I would also guess that if the formatting after pasting into the ExtJS editor looks OK, then the encoding is getting passed along. Depending on the resulting use of the text, you may not need to convert.
If I'm still on base, and we're not talking about internationalization issues, then I can add that there are Word to HTML converters out there, but I don't know the details of how they operate, and I had mixed success when evaluating them. There is almost certainly some small information loss/error involved with such converters, since they need to make guesses about the original source of the "smart" characters. In my isolated case it was easier to just go back to the users and have them turn off the "smart" features.
The issue is clear: if the browser is good enough, a form in a web page can accept any Unicode character you can type or paste. If the character belongs to the HTML charset, it will be sent as is. If it doesn't, it'll get converted to an HTML entity. SQL Server will perform the appropriate conversion and silently corrupt your data when a character does not have an equivalent.

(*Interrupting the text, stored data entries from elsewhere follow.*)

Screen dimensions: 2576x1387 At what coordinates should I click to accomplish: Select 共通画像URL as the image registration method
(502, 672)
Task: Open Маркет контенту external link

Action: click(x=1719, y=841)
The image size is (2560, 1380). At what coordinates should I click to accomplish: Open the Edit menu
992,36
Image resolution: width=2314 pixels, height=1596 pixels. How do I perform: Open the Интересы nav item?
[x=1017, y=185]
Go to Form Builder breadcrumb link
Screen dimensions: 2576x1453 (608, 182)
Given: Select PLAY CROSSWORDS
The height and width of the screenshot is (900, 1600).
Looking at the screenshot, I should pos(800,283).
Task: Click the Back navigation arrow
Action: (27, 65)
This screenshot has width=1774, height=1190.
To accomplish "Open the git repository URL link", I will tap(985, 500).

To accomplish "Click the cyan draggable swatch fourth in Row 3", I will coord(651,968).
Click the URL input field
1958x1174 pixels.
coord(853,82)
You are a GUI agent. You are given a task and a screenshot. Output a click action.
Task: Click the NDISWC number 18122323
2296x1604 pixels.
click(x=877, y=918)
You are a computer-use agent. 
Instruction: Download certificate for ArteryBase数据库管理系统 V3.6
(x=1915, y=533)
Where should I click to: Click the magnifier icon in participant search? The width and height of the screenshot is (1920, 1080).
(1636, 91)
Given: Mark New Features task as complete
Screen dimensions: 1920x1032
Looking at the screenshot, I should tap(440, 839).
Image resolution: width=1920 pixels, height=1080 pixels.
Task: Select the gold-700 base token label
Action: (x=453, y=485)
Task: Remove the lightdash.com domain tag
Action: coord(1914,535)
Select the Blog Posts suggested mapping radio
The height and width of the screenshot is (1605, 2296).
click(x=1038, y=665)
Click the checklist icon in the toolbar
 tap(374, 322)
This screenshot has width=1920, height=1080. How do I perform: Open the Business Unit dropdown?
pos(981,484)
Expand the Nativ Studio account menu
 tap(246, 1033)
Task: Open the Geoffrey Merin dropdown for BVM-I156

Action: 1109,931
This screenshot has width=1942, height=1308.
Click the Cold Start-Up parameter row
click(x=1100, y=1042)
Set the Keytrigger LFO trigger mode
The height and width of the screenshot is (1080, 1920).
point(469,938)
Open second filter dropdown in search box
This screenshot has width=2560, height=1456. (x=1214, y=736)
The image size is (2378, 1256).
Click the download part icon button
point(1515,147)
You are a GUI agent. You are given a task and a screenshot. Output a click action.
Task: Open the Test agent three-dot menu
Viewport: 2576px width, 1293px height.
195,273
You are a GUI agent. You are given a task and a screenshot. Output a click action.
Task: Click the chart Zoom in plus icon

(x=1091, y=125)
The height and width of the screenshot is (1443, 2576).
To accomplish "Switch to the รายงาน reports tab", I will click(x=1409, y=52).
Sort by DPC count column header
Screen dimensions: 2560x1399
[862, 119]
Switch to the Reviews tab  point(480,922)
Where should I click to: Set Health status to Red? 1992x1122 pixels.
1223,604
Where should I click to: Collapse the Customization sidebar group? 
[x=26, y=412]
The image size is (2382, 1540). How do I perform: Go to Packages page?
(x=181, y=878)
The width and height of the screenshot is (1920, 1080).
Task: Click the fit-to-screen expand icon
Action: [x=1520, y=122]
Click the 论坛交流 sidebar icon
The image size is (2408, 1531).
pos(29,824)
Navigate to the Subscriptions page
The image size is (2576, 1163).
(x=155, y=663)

There's not much you can do to fully fix it but you can make a workaround: let your servlet perform the conversion. This way you have full control about it. You can, for instance, compile a list of the most common non-Latin1 characters users paste (smart quotes, unicode spaces...), which should be fairly easy to identify from context, and replace them with something else better that ?. Or you use a library that makes this for you.
Or you can switch your DB to Unicode :)
you're storing unicode data that uses 2 bytes per charcter into a varchar type columns that uses 1 byte per character. any text that uses 2 bytes per chars will have 1 byte lost when stored in the db.
all you need to do is change varchar column to nvarchar.
and then change sql parameters you're using in code of course.